O que esses monólogos de 1969, baseados em história bíblicas, têm a nos dizer hoje em dia?
Uma das características dos clássicos é atemporalidade. Mistero Buffo é um clássico contemporâneo. Em qualquer de seus quadros podemos identificar uma fato, um comportamento, uma classe social representada. Nos quadros escolhidos para nosso espetáculo, a exploração da fé, o culto desmedido às celebridades e a ganância exacerbada pelo dinheiro são exemplos da força desta obra que já atravessa décadas. Não sei se isso é bom ou ruim, pois constatamos que pouca coisa mudou.
Mudando de seara, o que você pode nos dizer sobre Sete Vidas, sua próxima novela, e o personagem que você interpreta? Como foram as gravações na Patagônia?
É uma novela que aborda uma temática bastante realista, atual, a formação da nova família, e meu personagem é o agente dos conflitos oriundos de situações que envolvem este tema. Um personagem introspectivo e aventureiro, calado e carismático, avesso à família e casamentos e tem sete filhos. Portanto um personagem pra lá de complexo, um grande e prazeroso desafio. As gravações foram maravilhosas, trinta dias que deram início ao reconhecimento da novela em todos os aspectos: estéticos, técnicos e de relação humana. Temos uma equipe incrível e comprometida e estamos buscando contar uma história. Acreditamos que isto vá envolver o público, o prazer de escutar uma história. E nesta viagem maravilhosa, foram muitos momentos impactantes, porém o mergulho nas águas geladas da Patagônia na cena do resgate, realmente ficará no meu álbum de memórias.
Como você lida com o rótulo de galã, que às vezes é colado à sua imagem? É algo que o incomoda?

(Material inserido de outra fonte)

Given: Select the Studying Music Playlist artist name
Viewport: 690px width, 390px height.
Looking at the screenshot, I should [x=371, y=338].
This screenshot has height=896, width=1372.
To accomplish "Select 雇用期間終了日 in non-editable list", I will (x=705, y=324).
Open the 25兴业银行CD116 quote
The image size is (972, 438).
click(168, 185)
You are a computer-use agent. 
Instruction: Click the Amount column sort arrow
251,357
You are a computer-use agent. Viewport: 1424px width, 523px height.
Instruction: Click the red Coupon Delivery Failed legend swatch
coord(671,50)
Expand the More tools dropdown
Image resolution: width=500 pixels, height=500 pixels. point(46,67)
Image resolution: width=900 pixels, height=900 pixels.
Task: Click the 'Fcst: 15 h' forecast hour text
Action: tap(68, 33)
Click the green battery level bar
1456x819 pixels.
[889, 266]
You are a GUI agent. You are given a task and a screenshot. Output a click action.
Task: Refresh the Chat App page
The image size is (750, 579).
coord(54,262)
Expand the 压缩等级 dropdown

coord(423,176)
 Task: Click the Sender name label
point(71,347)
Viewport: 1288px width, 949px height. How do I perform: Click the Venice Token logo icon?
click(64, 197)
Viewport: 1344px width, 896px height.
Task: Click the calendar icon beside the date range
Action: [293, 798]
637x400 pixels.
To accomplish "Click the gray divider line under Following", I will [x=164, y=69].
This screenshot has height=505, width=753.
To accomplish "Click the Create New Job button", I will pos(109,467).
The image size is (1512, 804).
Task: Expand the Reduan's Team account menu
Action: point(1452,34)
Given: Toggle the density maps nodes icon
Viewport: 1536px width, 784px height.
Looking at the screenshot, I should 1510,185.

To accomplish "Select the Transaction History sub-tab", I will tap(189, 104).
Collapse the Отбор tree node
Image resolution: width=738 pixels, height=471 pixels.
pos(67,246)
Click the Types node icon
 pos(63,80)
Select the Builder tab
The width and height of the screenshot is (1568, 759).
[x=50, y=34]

Tenho uma larga história, me formei longe deste rótulo e não acredito sinceramente que estou aqui por causa dele. São comportamentos típicamente cultuados na TV e no cinema. Se estou trabalhando nestes suportes, estou suscetível a estas classificações. Não me incomoda porque não penso nisto quando começo um trabalho. Cabe ao ator, quando constroi seu personagem, acreditar nesta fantasia ou no seu ofício para conduzir sua criação.